Le Braconnier et la Colombe Etienne Catalan (1792 - 1868)

Certain Croquant, une arbalète en main,
Pour braconner sortit de grand matin.
Le drôle n'en était à son apprentissage ;
Plus d'une fois, déjà, le champ voisin
Avait fourni de gibier son ménage.
Caille ou perdrix, lièvre ou lapin,
C'était tout un : aux Gueux, pourvu qu'il soit butin,
Tout paraît ortolan ; et d'un pigeon sauvage,
La veille, nos larrons avaient fait leur souper.
Mes Enfants, nous avons, ce soir, mangé le père ;
Je sais le nid, demain je vous promets la mère :
Bien habile serait de vouloir m'échapper ! -

La pauvrette n'y songeait guère ;
Toute la nuit, en proie à sa douleur amère,
Elle avait, mais en vain, attendu son époux :
Qui peut le retenir ? qu'il tarde ! disait- elle ;
M'abandonnerait-il pour quelque amour nouvelle ?
Lui !...Pourquoi l'offenser par mes soupçons jaloux !
Il est père, et toujours il me fut si fidèle...
Mais, l'an passé, l'Autour à la serre cruelle
Là-bas surprit un Tourtereau :
Je frémis ! le brigand, d'un attentat nouveau,
A-t-il souillé ces lieux ? Hier, je le vis encore
Planer non loin de ce coteau...
Hélas ! bientôt, voici venir l'aurore,
Et, depuis le déclin du jour,
J'interroge en vain les ténèbres ;
Le Hibou, par ses chants funèbres,
Seul répond à mes chants d'amour ;
O mes Enfants ! n'est-il, pour nous, plus d'espérance ?
Pour lui n'est-il plus de retour ? ……
Que vois-je ? l'ormeau se balance !
Est- ce toi, cher Époux ? Et, prompte, elle s'élance
Hors du nid : pauvre Oiseau, son amour l'a perdu !
La Mort l'attendait là dans l'ombre et le silence :
Le Braconnier, son arc tendu,
L'ajuste le trait part, frappe au cœur la Colombe' ;
Sous le poids du fatal roseau,
Elle va, vient, tournoie, et s'élève et retombe...
Mais, sa Couvée appelle : à ce doux chant, l'Oiseau,
Dans ses entrailles maternelles
Retrouvant des forces nouvelles,
De ses chers nourrissons regagne le berceau,
Et meurt en les couvrant de ses sanglantes ailes !...

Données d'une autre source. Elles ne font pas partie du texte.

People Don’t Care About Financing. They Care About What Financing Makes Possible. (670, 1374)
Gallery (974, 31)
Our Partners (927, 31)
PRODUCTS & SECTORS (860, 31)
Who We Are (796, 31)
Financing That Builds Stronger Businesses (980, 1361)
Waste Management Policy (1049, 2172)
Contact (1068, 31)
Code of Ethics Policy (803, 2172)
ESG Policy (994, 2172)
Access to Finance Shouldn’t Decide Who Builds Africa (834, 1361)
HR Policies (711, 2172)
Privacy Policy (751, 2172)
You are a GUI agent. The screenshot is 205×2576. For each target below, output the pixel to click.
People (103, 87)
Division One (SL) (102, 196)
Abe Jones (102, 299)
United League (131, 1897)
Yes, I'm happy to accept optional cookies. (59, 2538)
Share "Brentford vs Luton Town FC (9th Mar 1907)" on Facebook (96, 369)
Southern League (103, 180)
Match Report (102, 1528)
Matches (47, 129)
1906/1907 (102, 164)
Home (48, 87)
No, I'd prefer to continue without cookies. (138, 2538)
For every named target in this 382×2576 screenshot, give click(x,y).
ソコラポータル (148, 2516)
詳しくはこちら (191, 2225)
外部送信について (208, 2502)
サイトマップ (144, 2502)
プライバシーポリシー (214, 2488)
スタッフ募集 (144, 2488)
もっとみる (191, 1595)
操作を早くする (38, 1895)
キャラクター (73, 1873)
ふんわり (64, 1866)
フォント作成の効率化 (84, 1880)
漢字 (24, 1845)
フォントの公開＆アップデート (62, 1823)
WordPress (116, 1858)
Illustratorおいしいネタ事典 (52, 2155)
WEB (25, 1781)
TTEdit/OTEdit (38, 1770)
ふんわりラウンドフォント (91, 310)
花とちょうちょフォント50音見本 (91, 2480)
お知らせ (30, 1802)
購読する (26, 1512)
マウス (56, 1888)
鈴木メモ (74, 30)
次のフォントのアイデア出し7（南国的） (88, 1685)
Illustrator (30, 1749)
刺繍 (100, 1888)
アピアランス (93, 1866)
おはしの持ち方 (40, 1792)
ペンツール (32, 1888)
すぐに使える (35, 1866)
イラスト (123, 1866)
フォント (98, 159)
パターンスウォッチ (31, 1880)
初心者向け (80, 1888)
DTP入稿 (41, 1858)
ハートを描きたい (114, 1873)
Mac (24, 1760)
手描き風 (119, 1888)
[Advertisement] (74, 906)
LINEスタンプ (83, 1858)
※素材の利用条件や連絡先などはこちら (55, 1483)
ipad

Lors, sentant un certain émoi,
Le Manant ose à peine enlèver sa victime :
Je tremble, disait-il, ai-je donc fait un crime ?...
Crime ! c'est jeu d'enfant... Il se peut ; mais, ma foi,
Pauvre Oiseau, j'en conviens, tu valais mieux que moi,
Ainsi fit le Manant, ainsi font tous les hommes :
Sages et fous, grands et petits,
Le point, pour tous tant que nous sommes,
C'est d'assouvir nos appétits ;
Habiles à troubler les lois de la Nature,
Nous traitons de jeu tout méfait,
Et, si parfois en nous la voix du bien murmure,
Ce n'est, presque toujours, que quelque feinte allure
D'un remords qui nous vient lorsque le mal est fait.